Ve O, o Allâhü Teâlâ’dır ki, gökten bulutlardan su, yağmur indirmiştir. Bu vasıta ile yeryüzüne bir nevi hayat bahşetmektedir. Sonra o su ile her şeyin nebâtını; ot ve ağaç gibi yerden bitip yetişme hasletini meydana çıkardık, yeryüzünü muhtelif bitkiler ile süsledik. Sonra ondan da o nebâttan veya sudan da yeşil fidanlar çıkarıverdik. Fidanlardan da bir biri üzerine binmiş başaklar çıkarırız. Ve hurma ağacından yani onun tomurcuğundan da yakın salkımlar yani birbirine bitişik, çok miktarda hurması bulunan, çiçekli saçaklar, saplar çıkarırız. Bunları da bir büyük nimet olmak üzere insanlara ihsan ettik. Ve bir birine benzeyen ve benzemeyen üzüm bağları, zeytin ve nar çıkarırız. Böyle pek faydalı nimetler yarattık.

Ey insanlar! Her birinin meyve verdiği vakit meyvesine ve kemâle erişine (olgunlaşmasına) bir ibret nazarı ile bakınız. Bunlar başlangıçta kendileri ile faydalanılamayacak bir hâlde bulunuyorlar, sonra renkleri, lezzetleri değişiyor, olgunlaşıyorlar, istifadeye elverişli bir mükemmeliyete kavuşuyorlar. Şüphe yok ki, bunda; bu beyan olunan kudret eserlerinde, bu latif manzaralarda iman eden kavim için, dinsizlikten uzak, hakkı bilip tasdike muvaffak olanlar için birçok âyetler (deliller) vardır.
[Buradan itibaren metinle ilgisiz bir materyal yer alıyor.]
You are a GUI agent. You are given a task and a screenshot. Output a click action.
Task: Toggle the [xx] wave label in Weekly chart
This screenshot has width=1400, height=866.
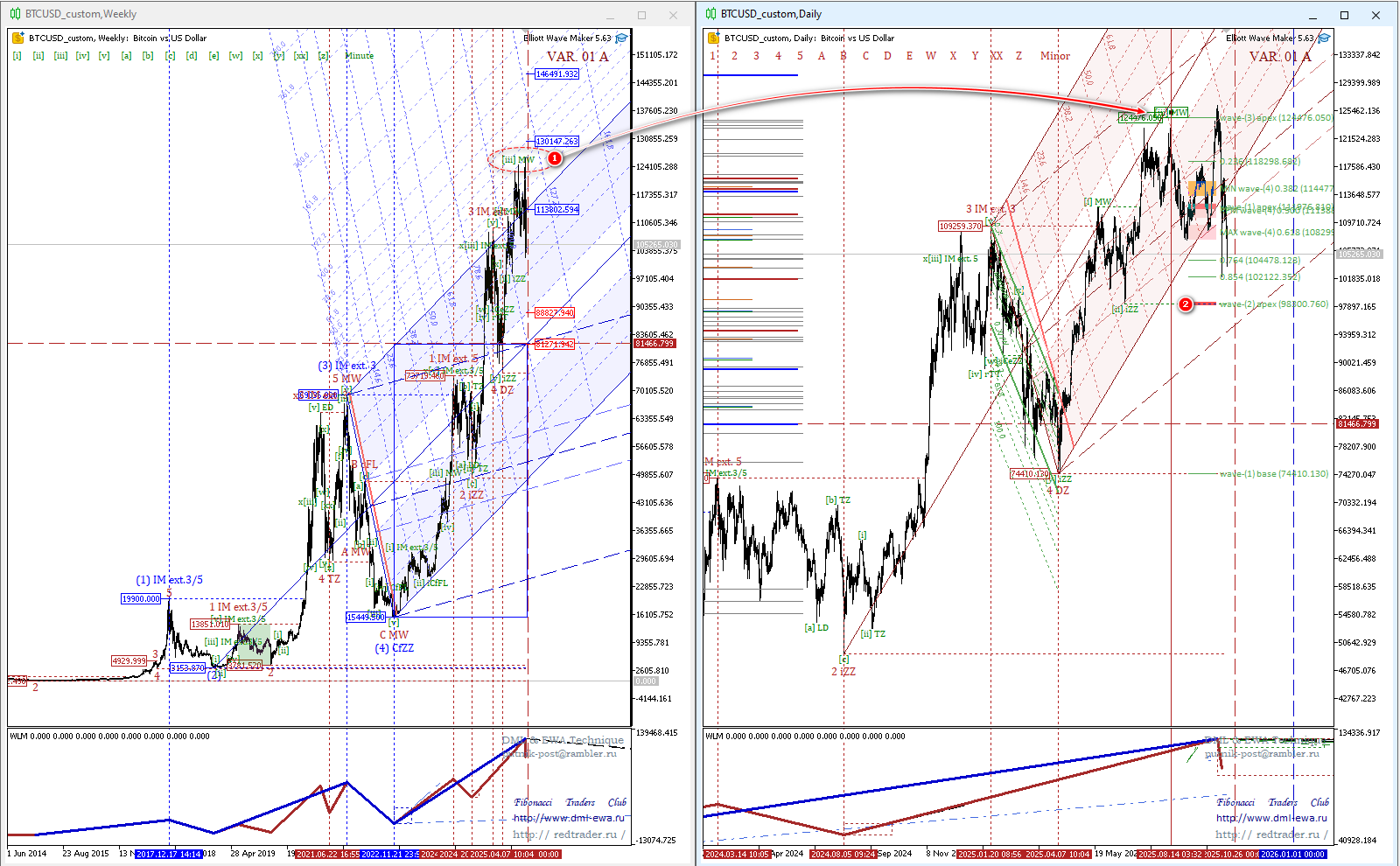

Suyun inmesi, nebâtın (bitkinin), yeşil fidanların çıkartılması, “çıkardık” diye mâzi sîgasıyla (kalıbıyla) ifade edilmiş olduğu hâlde “birbirine binmiş taneler, başaklar” kısmı, “çıkarırız” diye istikbal sîgasıyla gösterilmesi ve tomurcuğun, salkımların bu minval üzere bunlara atfedilmesi dikkate şayandır. Bununla Mekke-i Mükerreme’de bu âyetin nâzil olduğu sırada İslâm dininin henüz o yeşil fidan, o tomurcuk mesabesinde olduğuna, Kur’ân-ı Kerîm’in semadan inen bir rahmet bulunduğuna ve müminlerin istikbalinin o cennetler ve kemale ermiş meyveler gibi olacağına işaret dahi edilmiştir.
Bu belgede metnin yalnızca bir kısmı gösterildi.